PROBLEM 1: Mark each statement yes or no against the dengue report below, and quote the words in it that decide each one: (a) the epidemic is the first ever recorded in Cape Verde; (b) the worst hit island is Sal; (c) six countries have flown in medical staff.
PROBLEM 2: Pick up the report on the Cape Verde dengue epidemic below where it stops, and write the next few sentences.

[EXTRACT PROVIDED — start]

DAKAR (AlertNet) - An epidemic of dengue fever is sweeping across the West African state of Cape Verde. Thousands of people have caught the disease which has killed six people in the archipelago, local authorities have said.

It is the worst dengue fever epidemic in West Africa and the first ever recorded in Cape Verde.

The illness, which has similar symptoms to those of flu and malaria - headache, fever, exhaustion and severe muscle pain - is transmitted by the bite of infected female aedes mosquitoes and can be deadly once it develops to haemorrhagic fever.

Here are the recent facts and figures on the crisis in Cape Verde.

Over 13,000 people are suspected to have caught the disease in four of the ten islands of the archipelago of just over 400,000 inhabitants, since the end of September, and there have been 3,000 confirmed cases. The worst hit island is Santiago which is home to the capital city, Praia.

After a peak of 1,111 suspected cases registered on 4 November alone, the number of suspected new cases per day has stabilised between 600 and 900, health authorities said.

There are about 109 confirmed cases of haemorrhagic fever, which is the most serious condition of dengue fever.

France, Portugal, Switzerland and Thailand have flown in 29 medical staff with equipment and medication following an international appeal for assistance issued last week by the West African island state and the World Health Organisation (WHO).

The International Federation of Red Cross and Red Crescent Societies (IFRC) has released $152,100 from its Disaster Relief Emergency Fund to support the Red Cross Society of Cape Verde in its response to the outbreak.

[EXTRACT PROVIDED — finish]
[DATASET EXTRACT — start]

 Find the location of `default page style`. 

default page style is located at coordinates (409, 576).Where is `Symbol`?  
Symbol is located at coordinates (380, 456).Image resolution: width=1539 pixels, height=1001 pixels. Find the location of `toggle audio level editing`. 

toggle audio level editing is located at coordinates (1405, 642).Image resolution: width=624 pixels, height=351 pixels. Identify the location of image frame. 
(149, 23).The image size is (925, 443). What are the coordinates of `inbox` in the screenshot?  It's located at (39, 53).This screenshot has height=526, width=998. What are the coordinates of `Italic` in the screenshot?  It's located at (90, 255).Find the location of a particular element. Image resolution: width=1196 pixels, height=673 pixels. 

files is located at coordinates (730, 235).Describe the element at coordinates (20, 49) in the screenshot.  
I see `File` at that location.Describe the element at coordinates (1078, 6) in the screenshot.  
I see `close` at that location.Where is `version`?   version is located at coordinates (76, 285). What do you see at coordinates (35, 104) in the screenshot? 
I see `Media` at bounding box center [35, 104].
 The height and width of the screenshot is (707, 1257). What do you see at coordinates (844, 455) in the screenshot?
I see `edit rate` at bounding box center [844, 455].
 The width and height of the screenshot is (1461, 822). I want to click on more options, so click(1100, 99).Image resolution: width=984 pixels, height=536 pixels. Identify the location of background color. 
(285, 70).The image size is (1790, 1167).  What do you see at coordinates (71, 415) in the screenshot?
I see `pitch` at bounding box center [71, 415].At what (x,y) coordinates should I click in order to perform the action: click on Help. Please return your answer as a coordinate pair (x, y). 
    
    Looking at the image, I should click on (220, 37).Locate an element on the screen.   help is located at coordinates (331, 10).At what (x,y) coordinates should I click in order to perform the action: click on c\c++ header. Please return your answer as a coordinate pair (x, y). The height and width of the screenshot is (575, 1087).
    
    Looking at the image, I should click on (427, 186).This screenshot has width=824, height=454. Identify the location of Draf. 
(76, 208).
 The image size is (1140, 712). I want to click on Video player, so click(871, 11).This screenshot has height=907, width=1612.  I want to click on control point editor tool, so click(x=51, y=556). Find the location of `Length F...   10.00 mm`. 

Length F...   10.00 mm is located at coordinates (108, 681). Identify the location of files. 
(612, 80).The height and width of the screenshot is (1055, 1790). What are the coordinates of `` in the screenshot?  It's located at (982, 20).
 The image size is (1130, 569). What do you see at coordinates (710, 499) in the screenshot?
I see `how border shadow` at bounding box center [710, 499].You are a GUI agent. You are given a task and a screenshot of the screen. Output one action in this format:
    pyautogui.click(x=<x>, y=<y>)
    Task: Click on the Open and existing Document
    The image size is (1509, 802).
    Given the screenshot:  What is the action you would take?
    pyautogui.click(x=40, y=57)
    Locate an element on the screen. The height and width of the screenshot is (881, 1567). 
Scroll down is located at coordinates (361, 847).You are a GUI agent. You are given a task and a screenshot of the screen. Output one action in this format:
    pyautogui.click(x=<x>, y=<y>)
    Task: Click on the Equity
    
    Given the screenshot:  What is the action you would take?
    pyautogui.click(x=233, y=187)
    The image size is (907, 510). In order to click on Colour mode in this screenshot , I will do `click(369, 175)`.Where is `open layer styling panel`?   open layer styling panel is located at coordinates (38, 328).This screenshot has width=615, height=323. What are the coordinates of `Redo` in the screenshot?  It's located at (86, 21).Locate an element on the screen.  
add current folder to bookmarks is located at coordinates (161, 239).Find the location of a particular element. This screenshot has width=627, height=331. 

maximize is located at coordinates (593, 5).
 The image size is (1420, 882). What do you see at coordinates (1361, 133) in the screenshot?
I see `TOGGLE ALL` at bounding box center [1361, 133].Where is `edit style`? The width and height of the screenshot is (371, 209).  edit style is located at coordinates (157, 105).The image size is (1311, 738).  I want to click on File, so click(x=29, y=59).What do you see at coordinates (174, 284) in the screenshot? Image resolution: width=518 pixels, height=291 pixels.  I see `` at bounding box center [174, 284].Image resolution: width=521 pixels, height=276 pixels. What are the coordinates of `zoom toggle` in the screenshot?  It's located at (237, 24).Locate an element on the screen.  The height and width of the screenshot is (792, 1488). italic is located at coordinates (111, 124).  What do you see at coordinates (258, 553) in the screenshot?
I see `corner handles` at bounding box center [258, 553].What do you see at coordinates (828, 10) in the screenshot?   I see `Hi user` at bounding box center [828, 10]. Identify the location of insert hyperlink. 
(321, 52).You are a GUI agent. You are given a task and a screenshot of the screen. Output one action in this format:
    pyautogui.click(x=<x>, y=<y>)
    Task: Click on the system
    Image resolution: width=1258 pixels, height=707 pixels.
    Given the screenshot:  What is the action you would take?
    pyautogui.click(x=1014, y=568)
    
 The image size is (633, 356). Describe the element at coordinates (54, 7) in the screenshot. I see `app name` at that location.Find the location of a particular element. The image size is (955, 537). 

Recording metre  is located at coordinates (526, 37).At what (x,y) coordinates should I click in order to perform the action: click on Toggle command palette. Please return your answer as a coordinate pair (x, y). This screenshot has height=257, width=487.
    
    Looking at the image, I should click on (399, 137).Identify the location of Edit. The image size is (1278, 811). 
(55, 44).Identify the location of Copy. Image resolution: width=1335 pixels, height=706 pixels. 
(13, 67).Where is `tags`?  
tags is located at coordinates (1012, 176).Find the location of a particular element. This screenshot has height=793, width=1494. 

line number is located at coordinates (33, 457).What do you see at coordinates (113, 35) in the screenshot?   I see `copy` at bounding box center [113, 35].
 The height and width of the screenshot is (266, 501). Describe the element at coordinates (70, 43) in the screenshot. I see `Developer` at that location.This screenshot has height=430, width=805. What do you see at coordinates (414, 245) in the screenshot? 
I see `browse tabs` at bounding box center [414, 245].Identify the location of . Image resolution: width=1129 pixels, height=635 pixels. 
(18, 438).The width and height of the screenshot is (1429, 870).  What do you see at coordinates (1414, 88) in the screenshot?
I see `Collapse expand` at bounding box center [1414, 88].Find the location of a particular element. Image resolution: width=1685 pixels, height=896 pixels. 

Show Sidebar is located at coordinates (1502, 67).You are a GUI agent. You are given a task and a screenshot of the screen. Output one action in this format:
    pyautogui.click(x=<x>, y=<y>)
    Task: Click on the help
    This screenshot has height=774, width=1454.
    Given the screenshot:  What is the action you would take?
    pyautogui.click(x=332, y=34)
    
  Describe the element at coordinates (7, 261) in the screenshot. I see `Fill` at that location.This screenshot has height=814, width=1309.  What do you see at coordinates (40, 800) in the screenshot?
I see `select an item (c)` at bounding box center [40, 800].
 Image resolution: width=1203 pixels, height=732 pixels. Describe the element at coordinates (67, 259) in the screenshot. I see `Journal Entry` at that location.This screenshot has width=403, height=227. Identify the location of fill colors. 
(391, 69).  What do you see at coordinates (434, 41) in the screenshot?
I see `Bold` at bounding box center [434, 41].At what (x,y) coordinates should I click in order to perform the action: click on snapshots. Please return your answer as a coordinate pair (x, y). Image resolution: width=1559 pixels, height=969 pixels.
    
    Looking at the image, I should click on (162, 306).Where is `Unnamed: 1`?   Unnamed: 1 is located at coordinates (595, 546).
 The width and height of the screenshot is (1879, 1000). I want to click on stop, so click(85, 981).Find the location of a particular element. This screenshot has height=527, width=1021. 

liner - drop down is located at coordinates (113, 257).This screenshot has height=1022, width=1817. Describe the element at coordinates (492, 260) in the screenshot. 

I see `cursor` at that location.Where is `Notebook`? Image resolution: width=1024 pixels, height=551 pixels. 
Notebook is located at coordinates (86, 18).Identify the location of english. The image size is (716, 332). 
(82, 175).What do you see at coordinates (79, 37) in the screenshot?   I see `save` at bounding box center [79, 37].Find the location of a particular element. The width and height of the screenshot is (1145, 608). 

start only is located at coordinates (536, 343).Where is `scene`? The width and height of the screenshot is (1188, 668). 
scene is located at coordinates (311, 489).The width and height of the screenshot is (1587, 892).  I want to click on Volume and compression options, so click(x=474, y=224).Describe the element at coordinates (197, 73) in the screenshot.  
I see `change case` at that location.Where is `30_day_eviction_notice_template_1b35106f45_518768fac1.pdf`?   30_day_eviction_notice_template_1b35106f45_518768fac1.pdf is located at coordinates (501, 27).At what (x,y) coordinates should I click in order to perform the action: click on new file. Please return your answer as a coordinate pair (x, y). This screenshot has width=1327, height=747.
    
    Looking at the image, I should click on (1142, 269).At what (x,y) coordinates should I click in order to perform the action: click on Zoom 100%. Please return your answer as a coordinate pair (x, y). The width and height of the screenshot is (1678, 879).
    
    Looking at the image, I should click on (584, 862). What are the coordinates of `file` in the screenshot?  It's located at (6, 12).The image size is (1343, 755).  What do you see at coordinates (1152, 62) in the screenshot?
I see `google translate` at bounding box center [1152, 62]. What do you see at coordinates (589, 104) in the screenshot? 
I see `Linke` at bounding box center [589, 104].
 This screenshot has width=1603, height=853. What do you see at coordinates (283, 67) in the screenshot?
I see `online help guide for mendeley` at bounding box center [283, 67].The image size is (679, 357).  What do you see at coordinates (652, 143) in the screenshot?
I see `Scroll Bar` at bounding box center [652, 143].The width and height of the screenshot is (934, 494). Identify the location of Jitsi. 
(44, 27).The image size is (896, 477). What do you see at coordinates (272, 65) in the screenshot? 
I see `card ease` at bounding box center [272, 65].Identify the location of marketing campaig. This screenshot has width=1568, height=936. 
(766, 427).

[DATASET EXTRACT — finish]

EXERCISE RESULT 1:
(a) Yes: "the first ever recorded in Cape Verde."
(b) No: "The worst hit island is Santiago which is home to the capital city, Praia."
(c) No: "France, Portugal, Switzerland and Thailand have flown in 29 medical staff"

EXERCISE RESULT 2:
Nearly 500 Red Cross volunteers are carrying out clean up, water treatment and sanitisation campaigns as well as providing medical support to hospitals filled with patients and crowded by family members worried about sick relatives. But the magnitude of the outbreak is such that the Cape Verde Red Cross has appealed for more volunteers.

The Cape Verde military, para-military and civil protection services are also involved in a push to destroy breeding grounds of the vector of the virus.

Cape Verde has also been hit by the pandemic H1N1 flu. In the beginning of the dengue epidemic, many health practitioners thought patients were suffering from H1N1 which may have delayed the early detection of the crisis, the Cape Verde Red Cross Society said.

Meanwhile, 55 cases of dengue fever have been reported in neighbouring Senegal, the IFRC said in a statement on Thursday. But the organisation has not linked these cases to the situation in Cape Verde.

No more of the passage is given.